Pure Python async web crawling with BM25 + semantic relevance ranking.
Project description
CRL — Crawl Relevance Layers
Pure Python async web crawling + BM25 & semantic relevance ranking.
What is CRL?
CRL is a pure Python library that combines async web crawling with intelligent relevance ranking.

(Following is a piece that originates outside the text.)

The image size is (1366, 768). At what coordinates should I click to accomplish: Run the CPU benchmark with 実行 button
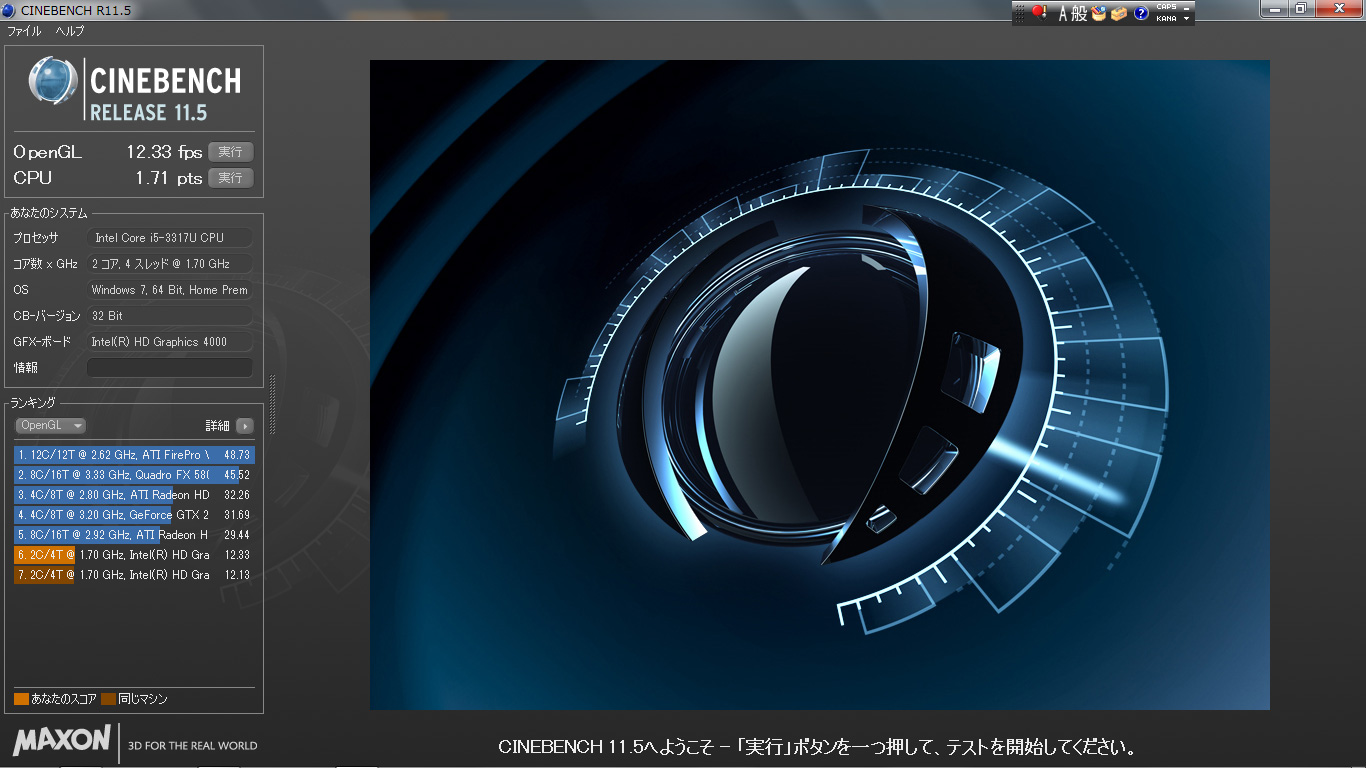(230, 178)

Give it URLs and a query — it crawls, parses, deduplicates, and returns pages ranked by how relevant they are to your query.
Key features:
- Async BFS deep crawling with pagination following
- BM25 keyword scoring + sentence-transformers semantic scoring
- DuckDuckGo search integration (no API key needed)
- Sitemap.xml auto-discovery
- JS rendering via Playwright (React, Next.js, Vue, Angular)
- Structured data extraction (Open Graph, JSON-LD, tables, lists)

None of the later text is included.